Die Vol. 1: Fantasy Heartbreaker, by Kieron Gillen, has a fairly simple premise. It’s about a gritty tabletop RPG that sucks its players into the game and refuses to release them until they win, die, or decide to leave as a group. The concept alone was enough for me to give the graphic novel a positive review, but the art style, exploration of themes, creative world, and engrossing character stories all elevate this comic to a higher level.
Let’s knock the easy compliment out right off the bat. Die’s art style is fantastic. It has a rich color palette, though it unsurprisingly tends to focus on darker tones given the nature of the story. The story focuses on a ragtag group of dysfunctional friends. One day they all get together for an RPG session and end up getting sucked into the game. After some off-screen time, we see our group manage to pull themselves out of the horror game – greatly changed by the things they have seen and done, and haunted by the friend they left behind in the game to escape. Thirty-ish years later the group comes together to reminisce over the game and how it was the turning point (for the worse) in all of their lives, only to find themselves sucked back into the game. Can the group confront the horrors a second time, and come to terms with what they did before.
The characters and world of Die are an adventure in and of themselves. Each character in the story has a special RPG class with extremely interesting powers that reflect their personality. I want to spoil as little as possible, so I will only talk about one of them as an example. Matt, the Grief Knight, is essentially the Hulk – but for sadness. The darker his despair and misery, the stronger he becomes. It leads to some very fucked up and horrifying situations that you want to end but can’t look away from. The world is also mesmerizing, but the pacing is a bit fast. I found myself wishing that it was a novel because there simply isn’t enough time to give the cast, world, and themes justice in this short page count.

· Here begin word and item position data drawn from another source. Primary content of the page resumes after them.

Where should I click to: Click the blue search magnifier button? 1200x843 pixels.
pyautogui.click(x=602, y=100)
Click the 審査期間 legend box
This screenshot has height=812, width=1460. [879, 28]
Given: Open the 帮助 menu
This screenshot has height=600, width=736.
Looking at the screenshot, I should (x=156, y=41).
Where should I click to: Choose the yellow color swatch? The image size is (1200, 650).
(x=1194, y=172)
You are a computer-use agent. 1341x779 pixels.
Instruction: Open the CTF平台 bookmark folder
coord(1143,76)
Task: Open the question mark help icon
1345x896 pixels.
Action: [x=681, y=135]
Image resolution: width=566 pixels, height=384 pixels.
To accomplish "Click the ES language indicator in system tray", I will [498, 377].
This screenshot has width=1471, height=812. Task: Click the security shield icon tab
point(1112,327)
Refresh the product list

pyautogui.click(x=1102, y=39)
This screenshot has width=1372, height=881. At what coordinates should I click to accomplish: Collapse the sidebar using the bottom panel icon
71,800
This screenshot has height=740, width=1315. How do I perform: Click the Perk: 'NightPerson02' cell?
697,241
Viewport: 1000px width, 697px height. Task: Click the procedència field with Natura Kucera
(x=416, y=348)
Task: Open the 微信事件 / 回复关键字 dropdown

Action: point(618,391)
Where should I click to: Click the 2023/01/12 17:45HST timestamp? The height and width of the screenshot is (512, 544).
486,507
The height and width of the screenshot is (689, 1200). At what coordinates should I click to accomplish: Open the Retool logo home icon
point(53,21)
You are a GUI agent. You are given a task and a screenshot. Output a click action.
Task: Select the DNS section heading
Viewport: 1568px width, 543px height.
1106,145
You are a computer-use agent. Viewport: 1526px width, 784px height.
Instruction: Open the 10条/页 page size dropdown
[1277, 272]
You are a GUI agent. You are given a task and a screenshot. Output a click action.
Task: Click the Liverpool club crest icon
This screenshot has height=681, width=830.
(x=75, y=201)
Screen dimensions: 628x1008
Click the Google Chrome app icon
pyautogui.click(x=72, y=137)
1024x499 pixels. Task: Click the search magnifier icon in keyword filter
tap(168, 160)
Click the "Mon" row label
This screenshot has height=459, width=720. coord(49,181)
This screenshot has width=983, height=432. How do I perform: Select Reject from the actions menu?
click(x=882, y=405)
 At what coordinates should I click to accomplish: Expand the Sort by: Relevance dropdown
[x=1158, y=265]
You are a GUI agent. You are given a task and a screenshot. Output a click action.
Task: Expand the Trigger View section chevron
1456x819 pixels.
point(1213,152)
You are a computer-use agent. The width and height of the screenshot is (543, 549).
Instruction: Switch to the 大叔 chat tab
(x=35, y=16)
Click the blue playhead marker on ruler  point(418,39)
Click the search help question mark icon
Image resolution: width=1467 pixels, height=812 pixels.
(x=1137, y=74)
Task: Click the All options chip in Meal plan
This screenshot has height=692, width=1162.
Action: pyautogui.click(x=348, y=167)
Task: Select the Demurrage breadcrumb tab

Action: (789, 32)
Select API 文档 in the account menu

Die’s themes are many, but my two favorites are reflections on the younger self, and fantasy storytelling as a medium to explore the horrors of war. In the story, the party reflects on the choices that they made as children and are forced to confront the damage they have done to others and the world. It’s an interesting way to explore the culpability of children and question where personal responsibility begins and ends. The second theme, exploration of fantasy as a war medium, is delightful. Die breaks the 4th wall sometimes to explore the idea of a story within a story. It analyzes itself and contemplates the power of fantasy storytelling to make war allegories. It’s a very cool meta-conversation about the genre as a whole that really resonated with me. The story of Die was already a powerful portrayal of war, and it is further bolstered by the 4th wall breaking.
Die is a delightful slice of trauma served up in the form of friendship and Dungeons and Dragons. This was the most engrossing graphic novel I have read recently and I absolutely will be reading the rest of the series. The story feels like it bites off a little more than it can chew, but that also is because there is a lot here to explore. I highly recommend Die if you have any interest in RPGs or board games.